[SET EXERCISE]: In the data from the beginning through the line containing "click(x=96, y=444)", inclusive, swap every instance of "icon" for "button", leaving all other text unchanged. Provide only those lines.

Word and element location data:

=-=-=

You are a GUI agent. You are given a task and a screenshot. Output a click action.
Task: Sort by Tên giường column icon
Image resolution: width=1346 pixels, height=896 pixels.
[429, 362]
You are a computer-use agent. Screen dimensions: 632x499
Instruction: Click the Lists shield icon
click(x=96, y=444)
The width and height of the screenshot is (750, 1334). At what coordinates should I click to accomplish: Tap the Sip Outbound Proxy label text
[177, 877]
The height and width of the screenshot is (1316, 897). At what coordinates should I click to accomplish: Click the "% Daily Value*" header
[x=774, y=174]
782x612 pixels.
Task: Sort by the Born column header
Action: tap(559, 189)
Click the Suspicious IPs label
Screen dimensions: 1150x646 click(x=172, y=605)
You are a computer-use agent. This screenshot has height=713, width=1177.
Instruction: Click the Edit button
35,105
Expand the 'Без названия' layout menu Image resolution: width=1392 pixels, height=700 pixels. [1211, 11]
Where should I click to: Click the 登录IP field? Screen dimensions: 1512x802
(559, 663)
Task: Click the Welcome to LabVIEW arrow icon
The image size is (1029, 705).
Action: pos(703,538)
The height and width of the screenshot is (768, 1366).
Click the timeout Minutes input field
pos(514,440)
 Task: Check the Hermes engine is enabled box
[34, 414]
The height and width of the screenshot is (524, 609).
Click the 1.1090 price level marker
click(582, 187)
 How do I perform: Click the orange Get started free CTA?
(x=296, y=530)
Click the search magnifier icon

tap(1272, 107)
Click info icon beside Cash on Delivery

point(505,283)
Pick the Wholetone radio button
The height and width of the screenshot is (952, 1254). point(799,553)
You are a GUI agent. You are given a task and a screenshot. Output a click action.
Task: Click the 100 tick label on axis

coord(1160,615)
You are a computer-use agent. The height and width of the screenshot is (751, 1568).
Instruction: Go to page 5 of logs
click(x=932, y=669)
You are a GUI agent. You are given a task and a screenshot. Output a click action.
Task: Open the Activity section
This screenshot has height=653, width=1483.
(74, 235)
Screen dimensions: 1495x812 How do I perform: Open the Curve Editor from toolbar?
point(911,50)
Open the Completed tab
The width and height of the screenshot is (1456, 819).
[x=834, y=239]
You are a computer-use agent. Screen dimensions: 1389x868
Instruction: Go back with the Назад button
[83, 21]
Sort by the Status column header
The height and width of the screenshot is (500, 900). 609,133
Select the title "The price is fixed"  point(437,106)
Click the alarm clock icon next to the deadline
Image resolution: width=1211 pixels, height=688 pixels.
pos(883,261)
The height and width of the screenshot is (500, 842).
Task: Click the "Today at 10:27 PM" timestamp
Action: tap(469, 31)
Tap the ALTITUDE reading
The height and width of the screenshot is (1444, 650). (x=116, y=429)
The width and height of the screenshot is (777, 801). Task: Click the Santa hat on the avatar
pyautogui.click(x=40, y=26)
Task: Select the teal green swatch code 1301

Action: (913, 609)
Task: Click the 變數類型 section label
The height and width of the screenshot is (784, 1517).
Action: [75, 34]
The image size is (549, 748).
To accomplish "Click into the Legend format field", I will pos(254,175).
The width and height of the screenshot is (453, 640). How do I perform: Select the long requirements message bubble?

=-=-=

[TASK SOLUTION]:
You are a GUI agent. You are given a task and a screenshot. Output a click action.
Task: Sort by Tên giường column button
Image resolution: width=1346 pixels, height=896 pixels.
[429, 362]
You are a computer-use agent. Screen dimensions: 632x499
Instruction: Click the Lists shield button
click(x=96, y=444)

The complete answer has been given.